- Born: Ellen Colleary June 1, 1910 Donnybrook, Dublin
- Died: June 7, 2001 (aged 91)
- Occupation: Civil Servant
- Employer: Irish Government
- Known for: Irish activist

= Eibhlín Ní Chathailriabhaigh =

Irish language activist

Eibhlín Ní Chathailriabhaigh (June 1, 1910 – June 7, 2001) was an Irish speaker and activist in the Irish language movement.

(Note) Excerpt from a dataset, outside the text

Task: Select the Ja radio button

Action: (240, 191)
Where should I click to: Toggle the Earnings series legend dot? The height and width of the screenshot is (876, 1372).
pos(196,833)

Ní Chathailriabhaigh was born in Donnybrook, Dublin on June 1, 1910, to Michael Colleary and Nora Brodrick. She was one of two girls and had two brothers, one of whom was Seán Colleary, an actor, who married the famous theatre personality Phyllis Ryan in May 1943. Ní Chathailriabhaigh attended Donnybrook Primary School where Irish was taught as an extra class after school hours. She then went on to The Commercial School, Rathmines. She went to work for the Civil Service as a writer. She worked in the Land Commission before being transferred to the Department of Education. She was the first civil servant given a release to go learn Irish in the Gaeltacht when she won a scholarship in 1928.

From 1927 she was a member of Conradh na Gaeilge, teaching Irish classes there. Ní Chathailriabhaigh attended Oireachtas na Gaeilge in 1931 before she was one of the founders of the revived Oireachtas na Gaeilge again in 1939, together with Dónall Ó Dúill, and she later became secretary of the Oireachtas. She was President of the festival in 1971 and chairperson from 1981 to 1986.
Ní Chathailriabhaigh was secretary of the National Irish Language Association from the year it was founded 1943–1947. She was also a member of the committee of the Irish Language Drama Association.

Ní Chathailriabhaigh produced a number of plays. One of them won a trophy and was shown on Radio Éireann.

Ní Chathailriabhaigh died on 7 June 2001.